Garbo passes first test

STEVE BUFFERY -- Sun Media

, Last Updated: 7:55 AM ET

The Toronto Raptors will have forward Jorge Garbajosa undergo another series of tests on his injured left leg this week.

Fresh off helping to lead Spain to the gold-medal game at the European championships on Sunday (a heartbreaking 60-59 loss to Russia), Garbajosa has been directed to have the leg examined and evaluated again -- even though he managed to get through the tournament without seemingly aggravating the injury. Late last season Garbajosa fractured his left fibula and tore ligaments in his left ankle after an awkward fall in Boston.

MORE TESTS COMING

After being tested by team doctors this summer in Toronto, the Raptors recommended that Garbajosa undergo surgery to further repair the damaged fibula, but the second-year NBA forward opted for a second opinion from Spanish team physicians and elected to undergo physical therapy and play for Spain at the European championships -- after the Spanish federation purchased an ultra-expensive insurance policy. Still, his decision did not sit well with Raptors officials.

"You can't force anyone to have surgery," Raptors general manager Bryan Colangelo said yesterday. "He opted for the (physical therapy) and basketball option."

With the Raptors training camp beginning in two weeks in Treviso, Italy, there still is concern that Garbajosa may need surgery to further repair the damaged fibula, but the club won't know for sure until further tests are conducted this week in his native Spain.

"We will have multiple images and scans taken to see what his situation is," Colangelo said. "And you can be assured over the next three-month evaluation and analysis period, if he feels any kind of pain at the fracture site, or any other kind of setback, we will undertake something quickly."

Colangelo said the Raptors will bring Garbajosa back to Toronto for further evaluation if they are not satisfied with the testing in Spain, or would even consider sending team medical director and orthopedic surgeon Dr. Paul Marks to Europe to further analyze the test results.

Garbajosa, a national team favourite in basketball-mad Spain, averaged 7.8 points, 21 minutes and 3.1 rebounds in nine games at the European championships and Colangelo admitted that there was a sense of relief that Toronto's starting small forward managed to get through the tournament without a further medical crisis.

"He had what I would call a decent performance in Spain," said the Raptors GM. "Certainly, he did not move like he moved last year and he did not play like he did last year, but that's probably expected given that he was out for five months. There was also probably some physical apprehension on his part and also some rust in his game, and certainly conditioning was a factor. But, when we get over there (to training camp) we will take a look at him and evaluate him (further)."

Needless to say, if doctors in Spain or Toronto believe Garbajosa needs surgery, the club would like it done as soon as possible, so he can return to the team as quickly as possible.

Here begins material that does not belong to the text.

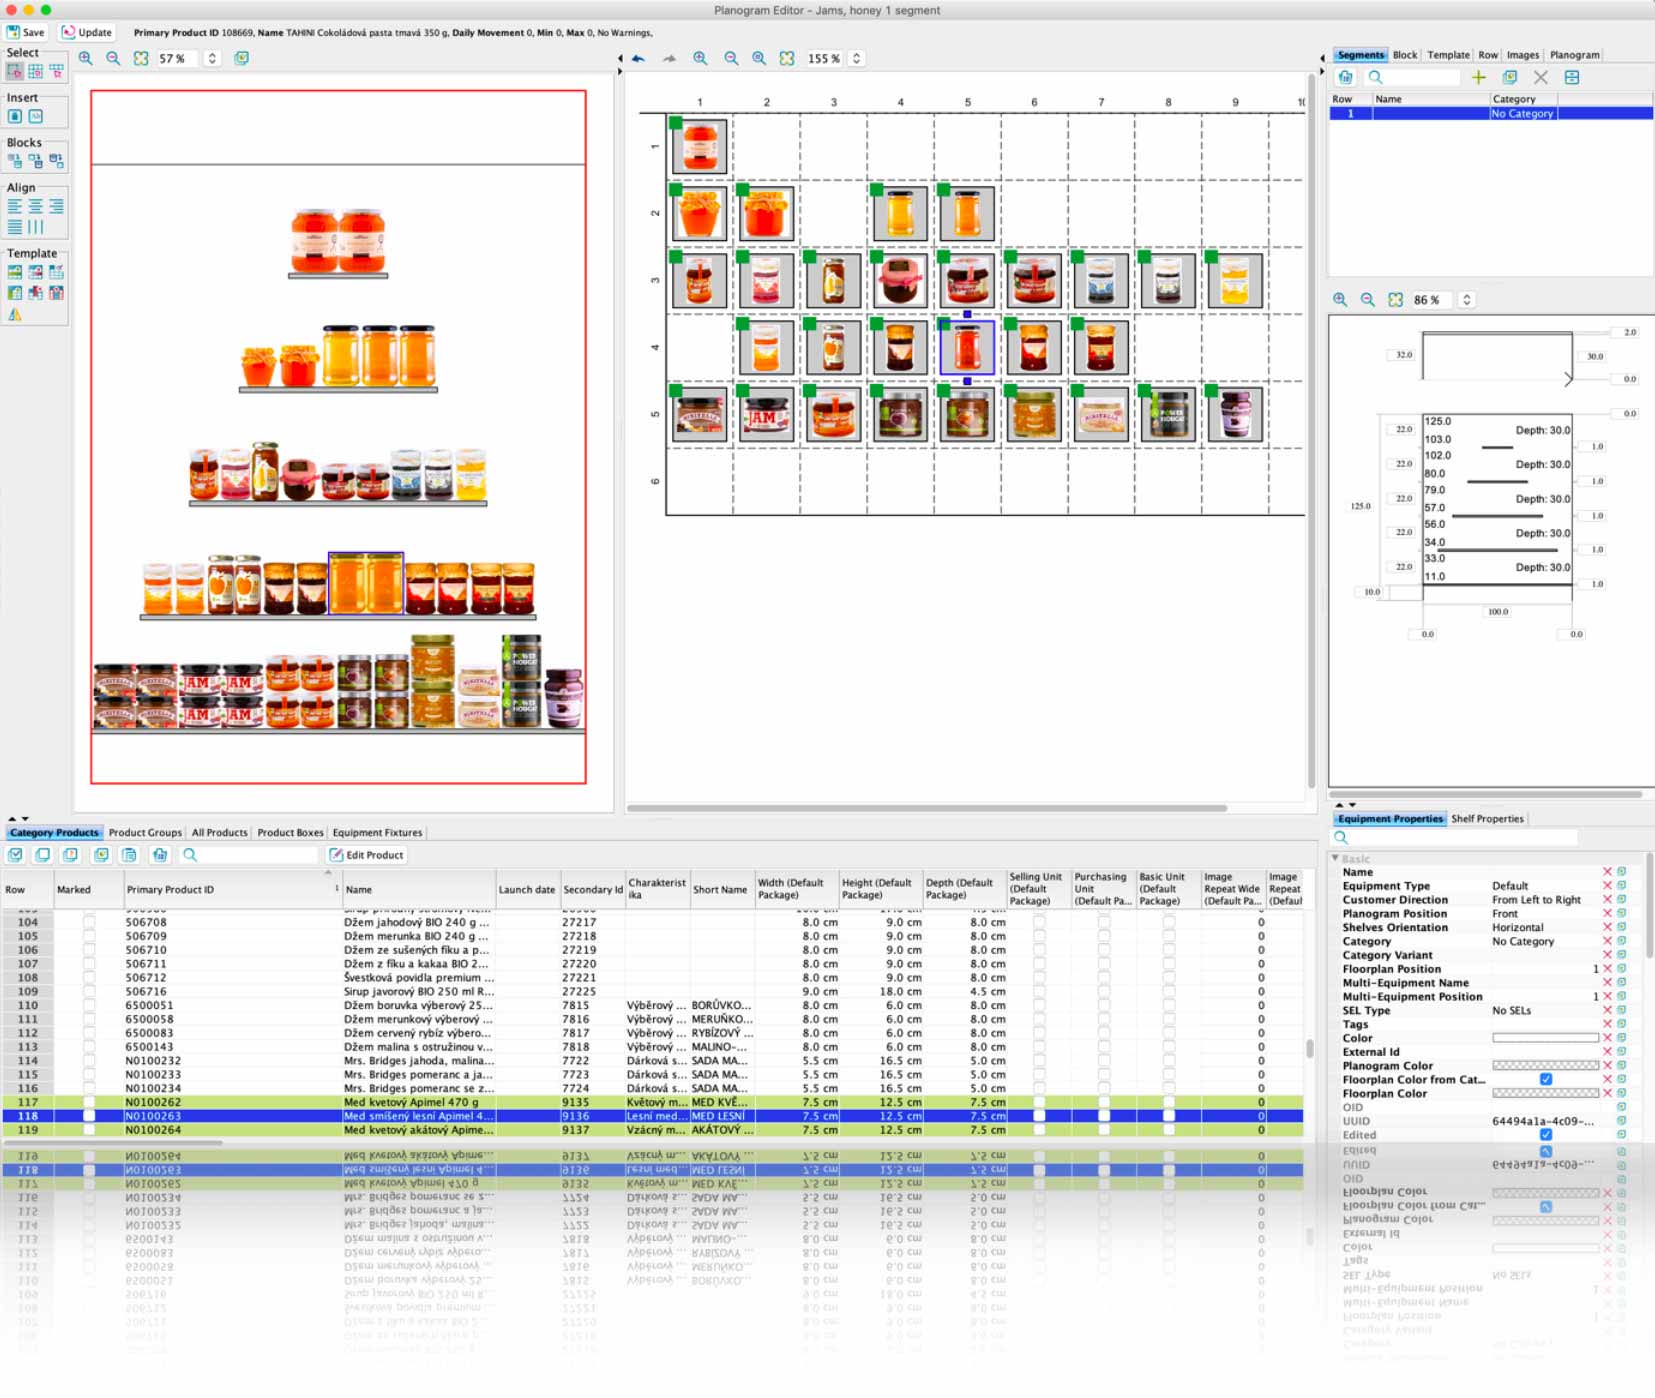
Task: Click fit-to-view icon beside 86% zoom
Action: point(1395,300)
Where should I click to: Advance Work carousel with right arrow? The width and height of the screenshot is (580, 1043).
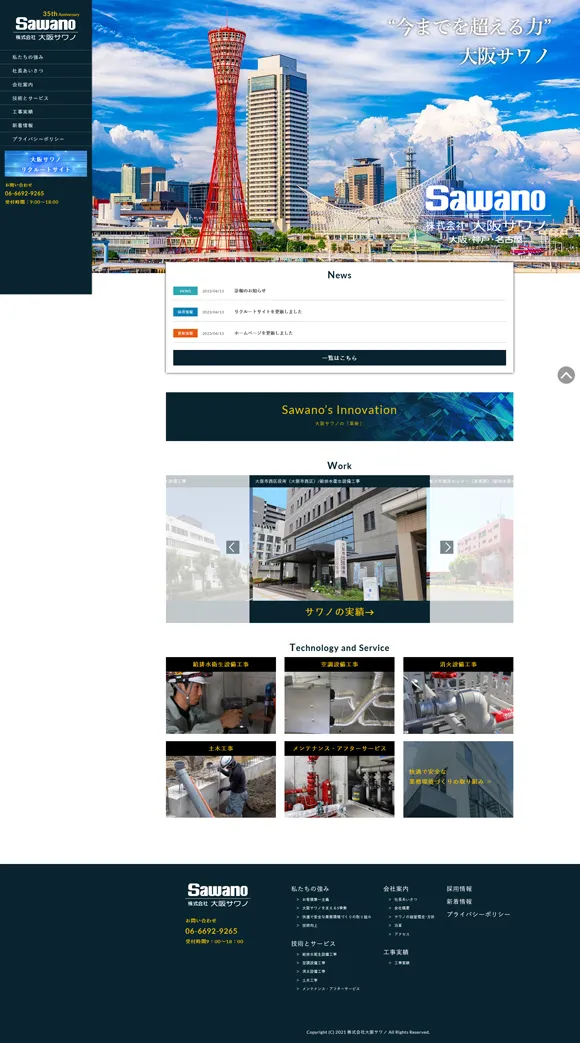point(446,547)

Raptors backup point guard Jose Calderon had a very good tournament for the Spanish team, averaging 12.3 points and 24.9 minutes, he also shot 56% from the floor, second best in the tournament. Forward Andrea Bargnani finished 12th overall at the championships in points, averaging 12.7 per game for the Italian side. Centre Rasho Nesterovic, playing for Slovenia, finished sixth in rebounds, averaging 7.6.